Но Дерри никак не отреагировал на его слова, и Крэм рассмеялся.

Иногда Дерри задумывался: а что, если чайник действительно принадлежал его семье? Может, поэтому он ему так нравится? Может, он попал на борт спасательного корабля вместе с другими непритязательными домашними сокровищами, когда он и его родители бежали из Истинного Ландовела? Если так, то как же он мог забыть о нём?

Но с какой стати ему помнить заварочный чайник, если он забыл всё остальное, кроме имени, которое произнёс чей-то поражённый ужасом голос? Словно густые чёрные чернила пролились на страницы его памяти и стёрли их. Словно история его жизни началась в тот момент, когда дверь корабельной каюты с грохотом распахнулась и Крэм ворвался внутрь.

Вода в кастрюле закипела. Дерри зачерпнул чай ложкой и высыпал его в заварочный чайник. Чай походил на измельчённую кору. Бледно-коричневый настой, который получался из него, на вкус и запах был отвратительным, но якобы дарил крепкое здоровье и долгую жизнь. Крепкое здоровье и долгую жизнь для Крэма.

Как и каждое утро, Дерри задумался о том, чтобы добавить в заварочный чайник щепотку крысиного яда. Крэм не заметил бы вкуса. Он всегда ждал, пока настой остынет, а затем заливал его себе в горло целиком, как лекарство.

Дерри представил себе, как Крэм пьёт, а через полчаса хватается за живот в предсмертной агонии и глаза его выпрыгивают из орбит. С ним будет покончено.

Конечно, с Дерри тоже будет покончено. Крэм не доверял никому, даже своему глотателю ядов. Дерри пришлось бы самому выпить чашку чая, прежде чем Крэм притронется к нему.

Иногда Дерри казалось, что оно того стоит. Иногда он убеждал себя, что вовсе не боится умереть, даже в муках, если ему удастся забрать Крэма с собой.

Но потом, как и каждое утро, он оглянулся через плечо на книжные полки, на прячущиеся в тени ряды и передумал. Попрощаться с ними он пока не готов.

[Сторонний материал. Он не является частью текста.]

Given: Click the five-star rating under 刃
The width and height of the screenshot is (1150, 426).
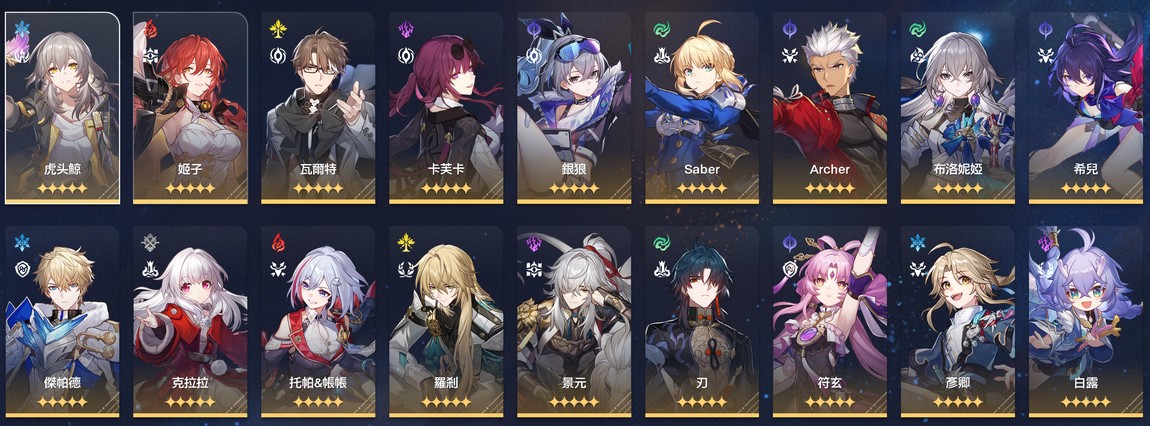Looking at the screenshot, I should pos(702,402).
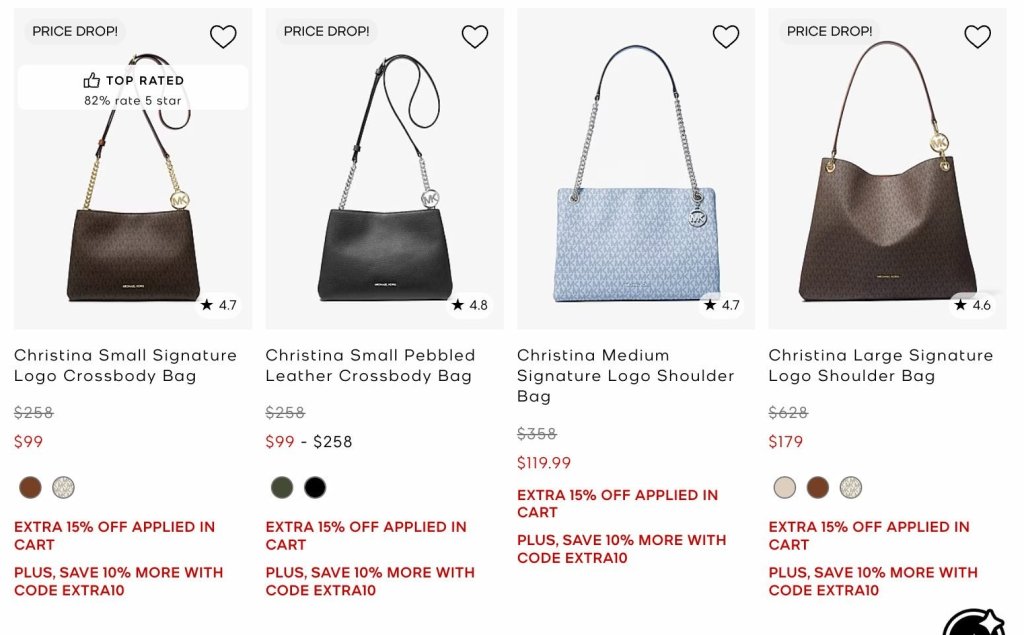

Он поставил полный заварочный чайник, серебряное ситечко для чая и чашку на расписной поднос. Чашка была светлой и тонкой, словно скорлупа яйца чайки, с узким золотым ободком. Она была довольно большой, но в огромной волосатой лапе Крэма выглядела детской игрушкой.

Дерри поднял поднос, крепко прижав его к груди, чтобы восполнить бессилие левой руки, и неслышным шагом направился в комнату Крэма. Когда он проходил между книжными полками, в тени справа от него что-то зашипело. Дерри подпрыгнул от страха, чудом удержал поднос и, прищурившись, вгляделся в книжные ряды.

Жёлтые глаза сверкнули в полумраке. Дерри различил очертания кота. Он выгнул спину дугой. Заколотил хвостом. Его взъерошенная пятнистая шерсть встала дыбом.

Дерри перевёл дыхание. Его руки стали скользкими от пота. Коты частенько тайком забирались в покои Крэма и проводили тут всю ночь, как в ловушке, но эта тварь сильно напугала его. Он и представить себе не мог, что сделал бы с ним Крэм, если бы он уронил поднос и чашка с чайником разбились.

Но тут он заметил, на что смотрит кот, и оцепенел. Там, где книжные полки примыкали к стене, стояла неподвижно и пристально глядела на него тонкая белая фигура. Это был мальчик лет восьми-девяти. Его кожа была настолько бледной, что в полумраке она будто светилась. Его глаза, с тёмными кругами под ними, казались огромными на худом лице. На шее у него висело длинное крупное ожерелье. В руке он держал короткую палку, на которой красовалась ухмыляющаяся тряпичная кукольная голова.

Дерри задрожал. Чашка и чайник зазвенели на подносе. Он всегда чувствовал, что жестокость и страдания пропитали даже камни на Скале Крэма, заразив это место атмосферой ужаса. Но призрака он видел впервые.

– Чай, будь ты проклят! – прорычал Крэм со своей кровати.

Дерри инстинктивно оглянулся.

– Иду, – отозвался он дрожащим голосом, поражённый, что вообще может говорить.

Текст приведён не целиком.